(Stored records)
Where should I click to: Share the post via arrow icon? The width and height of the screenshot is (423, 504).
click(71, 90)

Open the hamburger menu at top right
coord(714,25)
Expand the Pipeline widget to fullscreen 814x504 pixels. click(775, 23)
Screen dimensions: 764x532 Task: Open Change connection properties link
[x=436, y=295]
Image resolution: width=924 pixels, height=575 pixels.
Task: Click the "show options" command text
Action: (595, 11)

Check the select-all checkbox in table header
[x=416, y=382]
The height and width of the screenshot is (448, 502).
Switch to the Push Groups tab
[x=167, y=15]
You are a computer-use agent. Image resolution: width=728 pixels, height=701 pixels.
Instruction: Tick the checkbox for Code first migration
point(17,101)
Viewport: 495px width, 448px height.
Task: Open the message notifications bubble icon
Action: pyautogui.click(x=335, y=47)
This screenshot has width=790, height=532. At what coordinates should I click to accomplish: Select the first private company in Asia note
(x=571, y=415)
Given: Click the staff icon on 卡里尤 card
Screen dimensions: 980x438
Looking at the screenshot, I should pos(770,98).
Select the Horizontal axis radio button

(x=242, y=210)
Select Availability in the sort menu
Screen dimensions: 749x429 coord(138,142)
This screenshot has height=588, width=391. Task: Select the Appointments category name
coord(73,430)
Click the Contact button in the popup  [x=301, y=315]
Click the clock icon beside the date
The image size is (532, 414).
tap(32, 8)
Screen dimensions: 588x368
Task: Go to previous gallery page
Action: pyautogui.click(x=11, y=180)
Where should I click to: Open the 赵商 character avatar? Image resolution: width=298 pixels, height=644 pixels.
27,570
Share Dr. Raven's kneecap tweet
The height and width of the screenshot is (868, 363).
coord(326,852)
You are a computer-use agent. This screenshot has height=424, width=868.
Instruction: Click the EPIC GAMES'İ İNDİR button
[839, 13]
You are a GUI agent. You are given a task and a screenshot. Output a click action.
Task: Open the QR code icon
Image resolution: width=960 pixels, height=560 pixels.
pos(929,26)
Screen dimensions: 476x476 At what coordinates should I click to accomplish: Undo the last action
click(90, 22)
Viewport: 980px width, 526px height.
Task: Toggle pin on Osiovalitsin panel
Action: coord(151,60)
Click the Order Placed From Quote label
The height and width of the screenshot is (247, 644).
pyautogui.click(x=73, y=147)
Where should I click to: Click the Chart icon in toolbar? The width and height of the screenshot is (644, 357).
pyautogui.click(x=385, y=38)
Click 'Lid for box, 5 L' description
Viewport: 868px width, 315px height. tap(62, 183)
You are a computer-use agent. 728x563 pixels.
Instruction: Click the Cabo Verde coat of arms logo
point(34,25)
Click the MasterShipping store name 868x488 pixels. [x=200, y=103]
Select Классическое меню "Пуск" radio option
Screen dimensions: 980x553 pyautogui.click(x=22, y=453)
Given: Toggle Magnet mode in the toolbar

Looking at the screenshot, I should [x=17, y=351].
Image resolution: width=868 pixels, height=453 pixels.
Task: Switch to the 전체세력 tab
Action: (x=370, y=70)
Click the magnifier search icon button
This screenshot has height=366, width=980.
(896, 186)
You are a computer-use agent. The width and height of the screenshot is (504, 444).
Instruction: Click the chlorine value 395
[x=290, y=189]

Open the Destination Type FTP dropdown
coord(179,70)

(WHAT IS BEING ASKED):
In this exercise, you retype all of the data exactly as it appears above.

(SOLUTION):
Where should I click to: Share the post via arrow icon? The width and height of the screenshot is (423, 504).
click(71, 90)

Open the hamburger menu at top right
coord(714,25)
Expand the Pipeline widget to fullscreen 814x504 pixels. click(775, 23)
Screen dimensions: 764x532 Task: Open Change connection properties link
[x=436, y=295]
Image resolution: width=924 pixels, height=575 pixels.
Task: Click the "show options" command text
Action: (595, 11)

Check the select-all checkbox in table header
[x=416, y=382]
The height and width of the screenshot is (448, 502).
Switch to the Push Groups tab
[x=167, y=15]
You are a computer-use agent. Image resolution: width=728 pixels, height=701 pixels.
Instruction: Tick the checkbox for Code first migration
point(17,101)
Viewport: 495px width, 448px height.
Task: Open the message notifications bubble icon
Action: pyautogui.click(x=335, y=47)
This screenshot has width=790, height=532. At what coordinates should I click to accomplish: Select the first private company in Asia note
(x=571, y=415)
Given: Click the staff icon on 卡里尤 card
Screen dimensions: 980x438
Looking at the screenshot, I should pos(770,98).
Select the Horizontal axis radio button

(x=242, y=210)
Select Availability in the sort menu
Screen dimensions: 749x429 coord(138,142)
This screenshot has height=588, width=391. Task: Select the Appointments category name
coord(73,430)
Click the Contact button in the popup  [x=301, y=315]
Click the clock icon beside the date
The image size is (532, 414).
tap(32, 8)
Screen dimensions: 588x368
Task: Go to previous gallery page
Action: pyautogui.click(x=11, y=180)
Where should I click to: Open the 赵商 character avatar? Image resolution: width=298 pixels, height=644 pixels.
27,570
Share Dr. Raven's kneecap tweet
The height and width of the screenshot is (868, 363).
coord(326,852)
You are a computer-use agent. This screenshot has height=424, width=868.
Instruction: Click the EPIC GAMES'İ İNDİR button
[839, 13]
You are a GUI agent. You are given a task and a screenshot. Output a click action.
Task: Open the QR code icon
Image resolution: width=960 pixels, height=560 pixels.
pos(929,26)
Screen dimensions: 476x476 At what coordinates should I click to accomplish: Undo the last action
click(90, 22)
Viewport: 980px width, 526px height.
Task: Toggle pin on Osiovalitsin panel
Action: coord(151,60)
Click the Order Placed From Quote label
The height and width of the screenshot is (247, 644).
pyautogui.click(x=73, y=147)
Where should I click to: Click the Chart icon in toolbar? The width and height of the screenshot is (644, 357).
pyautogui.click(x=385, y=38)
Click 'Lid for box, 5 L' description
Viewport: 868px width, 315px height. tap(62, 183)
You are a computer-use agent. 728x563 pixels.
Instruction: Click the Cabo Verde coat of arms logo
point(34,25)
Click the MasterShipping store name 868x488 pixels. [x=200, y=103]
Select Классическое меню "Пуск" radio option
Screen dimensions: 980x553 pyautogui.click(x=22, y=453)
Given: Toggle Magnet mode in the toolbar

Looking at the screenshot, I should [x=17, y=351].
Image resolution: width=868 pixels, height=453 pixels.
Task: Switch to the 전체세력 tab
Action: (x=370, y=70)
Click the magnifier search icon button
This screenshot has height=366, width=980.
(896, 186)
You are a computer-use agent. The width and height of the screenshot is (504, 444).
Instruction: Click the chlorine value 395
[x=290, y=189]

Open the Destination Type FTP dropdown
coord(179,70)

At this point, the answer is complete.